= Ma Prem Usha =

Indian astrologer (1937–2008)

Ma Prem Usha (November 3, 1937 – July 17, 2008) was an Indian tarot card reader and columnist. Usha, who was well known as a clairvoyant and fortune-teller both inside Indian and abroad, travelled extensively to read her tarot cards.

==Biography==
Ma Prem Usha was a graduate of Isabella Thoburn College in Lucknow, India. It was during the 1970s that Usha was initiated into the order of Zen mystic, Osho, an Indian guru. She remained a follower and devotee of the teachings of Osho for over 30 years until her death in 2008.

Usha and a daughter often travelled together for tarot readings throughout the world.

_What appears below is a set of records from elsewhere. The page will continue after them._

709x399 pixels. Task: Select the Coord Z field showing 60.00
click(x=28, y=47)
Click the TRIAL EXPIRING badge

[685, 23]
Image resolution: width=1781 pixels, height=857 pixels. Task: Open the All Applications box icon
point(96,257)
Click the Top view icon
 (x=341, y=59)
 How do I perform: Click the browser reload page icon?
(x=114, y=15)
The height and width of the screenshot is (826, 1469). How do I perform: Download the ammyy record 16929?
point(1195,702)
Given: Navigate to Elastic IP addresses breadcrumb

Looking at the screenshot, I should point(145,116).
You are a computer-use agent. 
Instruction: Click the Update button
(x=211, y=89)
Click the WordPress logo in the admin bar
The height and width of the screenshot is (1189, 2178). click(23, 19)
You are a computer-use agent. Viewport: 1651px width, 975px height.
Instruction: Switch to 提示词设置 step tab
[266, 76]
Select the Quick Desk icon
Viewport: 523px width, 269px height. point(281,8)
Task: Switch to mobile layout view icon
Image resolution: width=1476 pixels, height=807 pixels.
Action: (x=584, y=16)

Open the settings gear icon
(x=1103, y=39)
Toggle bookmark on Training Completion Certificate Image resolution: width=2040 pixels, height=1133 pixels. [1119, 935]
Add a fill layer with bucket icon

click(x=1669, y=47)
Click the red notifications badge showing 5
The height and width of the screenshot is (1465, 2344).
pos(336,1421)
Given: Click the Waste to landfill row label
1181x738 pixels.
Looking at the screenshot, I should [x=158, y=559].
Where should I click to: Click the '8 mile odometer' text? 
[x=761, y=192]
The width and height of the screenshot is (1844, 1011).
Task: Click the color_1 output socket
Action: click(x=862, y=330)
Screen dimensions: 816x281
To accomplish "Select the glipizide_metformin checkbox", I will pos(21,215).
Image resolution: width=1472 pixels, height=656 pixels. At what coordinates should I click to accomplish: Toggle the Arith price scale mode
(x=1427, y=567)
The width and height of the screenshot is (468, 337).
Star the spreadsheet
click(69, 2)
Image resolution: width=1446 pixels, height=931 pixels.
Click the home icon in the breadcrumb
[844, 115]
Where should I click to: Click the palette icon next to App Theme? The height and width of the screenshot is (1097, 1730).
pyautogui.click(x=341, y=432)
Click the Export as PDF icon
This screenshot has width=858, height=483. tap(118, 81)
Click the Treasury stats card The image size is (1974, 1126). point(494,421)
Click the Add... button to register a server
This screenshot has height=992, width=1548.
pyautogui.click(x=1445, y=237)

Usha and her granddaughter, Amira Sultan Kapoor, who is a sculptor and painter, created a new deck of tarot cards called the Saakshi Tarot Deck which is based on symbology, Indian mythology and the five elements of nature (wood, fire, earth, metal and water).

Ma Prem Usha was an Osho devotee for over three decades. She died on July 17, 2008, in New Delhi, India at the age of 70. She was survived by her husband, Lt. Col Raj Kumar Kapoor, a son, Milin Kapoor, and three daughters, Ma Prem Ritambhara (Ritambhara Dewan), Sonia Pillai, and Anjali Kapoor Ben-Sarfaradz. Cremated on the day of her death, her ashes were taken to Haridwar, by her husband and a daughter, and placed into the Ganges river.

==Author==
Consulted and interviewed extensively by Indian and international publications on her predictions, Usha contributed weekly astrological writings and predictions to several major Indian newspapers, periodicals and websites. Her writings often touched on a wide variety of subjects including health, food, politics, fashion and people. She also authored 12 books on the twelve signs of the zodiac.